If it goes into reverse with out grinding, I am sorry to tell you your problem is internal to the gearbox. Bad or damaged Syncro
Posted on Mar 17, 2009
Generally when you have a problem with your car 'popping' out of a gear, it the shifter linkage. Shift linkage has a lot to do with the transmission. I recommend going to a shop you trust and asking them to check the shift linkage and adjust if needed. If that doesn't fix it, its your tranny and that will be expensive.
Posted on Sep 15, 2009
The BMW uses automatic transmissions produced by GM, as do many other manufacturers around the world. From Honda and Suzuki to Rolls Royce and Sterling, GM transmissions are used.
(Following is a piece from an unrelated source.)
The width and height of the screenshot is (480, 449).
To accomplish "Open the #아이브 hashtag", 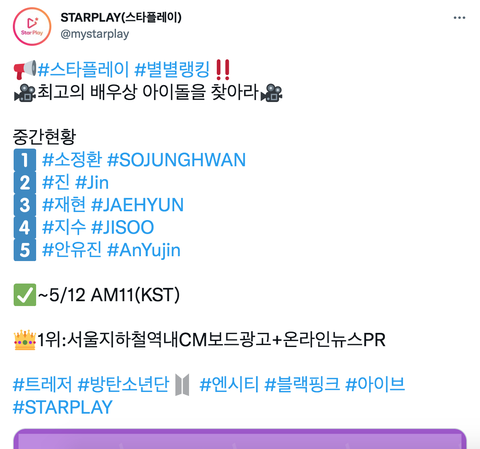I will coord(375,384).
The problem is all the cutesy programming and add-ons that the manufacturers upload into the onboard computers, programs intended to convey or impart feelings or performance, luxury, status or power.
At the end of the day, an automatic transmission is really only responsible for changing from one gear to the next to move the car in the desired direction, and internally, the transmissions in use in several brands world are still just GM automatics, and when they are abused, they fail.
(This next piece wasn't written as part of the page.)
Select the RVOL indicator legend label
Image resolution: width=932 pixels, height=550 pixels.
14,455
If your car has over 75,000 miles on it, what you have described is a dead 1-2 and 3-4 clutch pack, a damaged sun gear reaction shell, and soon the transmission will suffer hard part damage internally, and then you will go only at the end of a tow truck. Before that happens, quit driving the car and have the transmission rebuilt. Tell the buiilder you want it built much stronger than stock. This will cost you about 500-800 bucks more than a stock rebuild, but it is worth it, trust me. Do that, and you can drive it like you stole it.
I have been building engines and transmissions for thirty-five years, and I know what is wrong with your car. No fluid and filter change, or fluid additive will fix this one. Sorry; I know that is not what you wanted to hear.